El horror regresa nuevamente con la memoria dolida 60 años después del estallido de la bomba atómica en Hiroshima, que dejó la marca del vacío y la nada. A pesar de las décadas transcurridas, aún prevalece en la mente de todos -y continuará imborrable- ese hecho que no puede describirse con palabras, por más que digamos que se trató de un acto criminal, deshumanizado y de espeluznante demencia.

Claro que las potencias en sus afanes imperialistas han querido justificar sus incalificables decisiones, llámese la Roma antigua, el holocausto hitleriano o la hecatombe en tierras japonesas. Así, en este último caso no han faltado las explicaciones absurdas, como la del presidente estadounidense Harry Truman -el mismo que ordenó lanzar la bomba sobre tierras japonesas-, quien dijo que aquel artefacto, un arma desconocida en esa época, había sido el único recurso para poner fin a la II Guerra Mundial pues, según su locura bélica, de otra manera hubiera sido casi imposible la rendición del Ejército del oriente y hasta se habría prolongado más la guerra, con el sacrificio de muchas más vidas. Otra distorsión discursiva es la que aduce que se trató de una revancha por el sorpresivo ataque de las fuerzas japonesas a Pearl Harbor para destruir a la Armada estadounidense en diciembre de 1941. En fin, locura y más locura.

Conocemos esta tragedia no solamente debido a los cientos de miles de seres humanos que murieron, sino a través de otros tantos que sobrevivieron pero quedaron dañados y horrorizados para toda la vida, con alteraciones psicológicas, genéticas y físicas, que a su vez dejaron una espantosa cicatriz en el rostro de la humanidad entera.

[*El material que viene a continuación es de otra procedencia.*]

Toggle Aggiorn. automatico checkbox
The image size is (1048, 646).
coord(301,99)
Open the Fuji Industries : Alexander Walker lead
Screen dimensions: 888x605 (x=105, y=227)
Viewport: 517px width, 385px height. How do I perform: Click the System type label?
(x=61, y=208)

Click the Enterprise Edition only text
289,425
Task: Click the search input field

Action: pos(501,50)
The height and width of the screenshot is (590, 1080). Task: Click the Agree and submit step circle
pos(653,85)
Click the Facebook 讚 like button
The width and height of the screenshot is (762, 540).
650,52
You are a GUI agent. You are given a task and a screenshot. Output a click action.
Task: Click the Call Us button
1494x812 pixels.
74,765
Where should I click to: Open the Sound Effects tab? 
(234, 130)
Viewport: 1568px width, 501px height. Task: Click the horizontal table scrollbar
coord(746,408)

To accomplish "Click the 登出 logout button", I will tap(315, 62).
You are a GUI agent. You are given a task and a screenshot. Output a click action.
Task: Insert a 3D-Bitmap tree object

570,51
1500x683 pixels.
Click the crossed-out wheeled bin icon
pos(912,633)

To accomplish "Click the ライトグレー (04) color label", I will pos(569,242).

El seis de agosto de 1945 cambió la faz de la Tierra. Estados Unidos detonaba una bomba que sería el inicio de la tétrica carrera nuclear, incontenible hasta nuestros días, cuando casi una decena de naciones posee armas de ese tipo, lo que pone en serio riesgo la supervivencia del planeta. Primero en Hiroshima y días después -justamente el nueve de agosto- en Nagasaki quedarían sobre ese suelo doliente miles y miles de cadáveres. Y no podía ser más sarcástica la mueca de la muerte al llamar a esa primera bomba Little Boy, como si fuera un símbolo de la infancia esperanzada del propio planeta.

Se dice que Hiroshima, con una población de 350 mil habitantes, perdió instantáneamente a 70 mil y en los siguientes cinco años a otros tantos, mientras en Nagasaki fallecieron cerca de 75 mil personas en el momento de la explosión nuclear y decenas de miles más durante los siguientes años. Se afirma que en total murieron cerca de 250 mil mujeres, hombres y niños debido a las dos bombas atómicas, pero en realidad no se sabe a ciencia cierta cuántas han sido las víctimas a largo plazo debido a enfermedades causadas por la radiación, pues las consecuencias de la exposición sobre los cuerpos de los sobrevivientes no fueron perceptibles de inmediato: debieron pasar días, meses y hasta años antes de que se manifestaran los síntomas del terrible daño. Una incalificable tragedia causada por la obsesión belicista de los hombres del poder.

Aunque las palabras se queden cortas es importante recordar los hechos porque sólo así estaremos previniendo de alguna manera la guerra y su degradación humana. Traer a la memoria la destrucción y el dolor que causaron las bombas atómicas en Japón hace 60 años nos permite alertar sobre los extremos devastadores a los que se puede llegar si no se pone límite ya a la carrera nuclear.

Pero además de rememorar hay que actuar. Es necesario, ciertamente, recordar los errores para no repetirlos, pero no se trata sólo de memorizar la desgracia y lamentar la decadencia. Siempre será mejor celebrar la vida, la concordia, una globalización armónica, y el compromiso de todos por la paz, el respeto, las libertades y la equidad.